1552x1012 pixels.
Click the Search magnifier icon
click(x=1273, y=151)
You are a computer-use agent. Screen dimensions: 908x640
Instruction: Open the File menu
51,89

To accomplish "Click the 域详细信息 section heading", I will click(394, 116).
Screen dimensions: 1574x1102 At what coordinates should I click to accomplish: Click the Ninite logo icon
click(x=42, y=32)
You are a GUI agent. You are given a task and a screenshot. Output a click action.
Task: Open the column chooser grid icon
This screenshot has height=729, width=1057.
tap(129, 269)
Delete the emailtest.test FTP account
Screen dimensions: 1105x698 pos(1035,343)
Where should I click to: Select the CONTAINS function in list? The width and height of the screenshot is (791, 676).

──────────────────────────────

#### [Your instructions]
The answer must consist of each line in the entries above that includes "agent".

#### [Response]
You are a computer-use agent. Screen dimensions: 908x640
You are a GUI agent. You are given a task and a screenshot. Output a click action.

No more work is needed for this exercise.